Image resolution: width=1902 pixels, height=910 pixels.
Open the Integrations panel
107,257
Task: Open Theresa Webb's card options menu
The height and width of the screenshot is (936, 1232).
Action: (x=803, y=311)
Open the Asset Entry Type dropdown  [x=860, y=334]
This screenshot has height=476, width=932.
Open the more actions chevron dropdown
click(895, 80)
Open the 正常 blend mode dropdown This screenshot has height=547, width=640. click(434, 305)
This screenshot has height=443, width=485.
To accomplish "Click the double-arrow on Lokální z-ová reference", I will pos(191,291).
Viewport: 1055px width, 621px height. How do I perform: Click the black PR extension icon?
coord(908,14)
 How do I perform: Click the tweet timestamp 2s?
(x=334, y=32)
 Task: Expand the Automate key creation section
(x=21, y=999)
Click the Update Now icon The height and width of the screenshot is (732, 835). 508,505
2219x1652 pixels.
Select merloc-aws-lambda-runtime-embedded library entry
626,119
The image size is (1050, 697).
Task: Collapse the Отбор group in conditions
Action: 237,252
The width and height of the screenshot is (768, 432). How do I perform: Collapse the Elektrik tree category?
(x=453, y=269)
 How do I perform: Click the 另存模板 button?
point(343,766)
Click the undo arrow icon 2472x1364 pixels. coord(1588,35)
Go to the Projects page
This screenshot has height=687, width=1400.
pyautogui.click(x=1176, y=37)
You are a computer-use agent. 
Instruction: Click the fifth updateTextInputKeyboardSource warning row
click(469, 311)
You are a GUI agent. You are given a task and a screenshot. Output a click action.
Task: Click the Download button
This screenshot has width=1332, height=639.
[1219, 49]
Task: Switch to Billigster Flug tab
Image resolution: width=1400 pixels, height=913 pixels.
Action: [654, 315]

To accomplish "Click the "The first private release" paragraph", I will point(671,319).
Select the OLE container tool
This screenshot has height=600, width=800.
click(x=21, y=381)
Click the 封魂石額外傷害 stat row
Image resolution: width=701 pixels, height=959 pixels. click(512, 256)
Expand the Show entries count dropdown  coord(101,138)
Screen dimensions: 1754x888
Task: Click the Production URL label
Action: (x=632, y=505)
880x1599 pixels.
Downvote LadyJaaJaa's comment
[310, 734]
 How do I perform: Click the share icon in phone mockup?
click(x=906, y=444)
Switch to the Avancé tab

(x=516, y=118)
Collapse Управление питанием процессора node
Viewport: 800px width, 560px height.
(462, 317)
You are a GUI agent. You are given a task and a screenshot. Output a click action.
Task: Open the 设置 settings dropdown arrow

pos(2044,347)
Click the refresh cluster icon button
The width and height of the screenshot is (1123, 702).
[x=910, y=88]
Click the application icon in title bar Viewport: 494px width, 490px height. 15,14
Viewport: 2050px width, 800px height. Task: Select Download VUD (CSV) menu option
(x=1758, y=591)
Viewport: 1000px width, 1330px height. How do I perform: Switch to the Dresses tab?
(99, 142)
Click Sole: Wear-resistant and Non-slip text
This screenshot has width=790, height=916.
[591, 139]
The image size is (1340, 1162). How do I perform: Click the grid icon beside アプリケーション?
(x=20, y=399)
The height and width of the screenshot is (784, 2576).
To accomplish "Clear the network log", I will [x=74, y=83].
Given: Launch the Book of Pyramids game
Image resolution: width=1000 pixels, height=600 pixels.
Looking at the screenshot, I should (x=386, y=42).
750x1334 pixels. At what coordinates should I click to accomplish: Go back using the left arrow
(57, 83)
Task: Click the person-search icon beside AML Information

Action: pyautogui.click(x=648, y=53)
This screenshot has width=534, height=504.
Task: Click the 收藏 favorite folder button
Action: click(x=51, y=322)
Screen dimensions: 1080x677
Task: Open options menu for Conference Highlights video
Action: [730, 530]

=-=-=

**What needs to be done**:
Copy the lines above verbatim, from the line containing "2219x1652 pixels." through the line containing "pyautogui.click(x=1176, y=37)".

**Output for this exercise**:
2219x1652 pixels.
Select merloc-aws-lambda-runtime-embedded library entry
626,119
The image size is (1050, 697).
Task: Collapse the Отбор group in conditions
Action: 237,252
The width and height of the screenshot is (768, 432). How do I perform: Collapse the Elektrik tree category?
(x=453, y=269)
 How do I perform: Click the 另存模板 button?
point(343,766)
Click the undo arrow icon 2472x1364 pixels. coord(1588,35)
Go to the Projects page
This screenshot has height=687, width=1400.
pyautogui.click(x=1176, y=37)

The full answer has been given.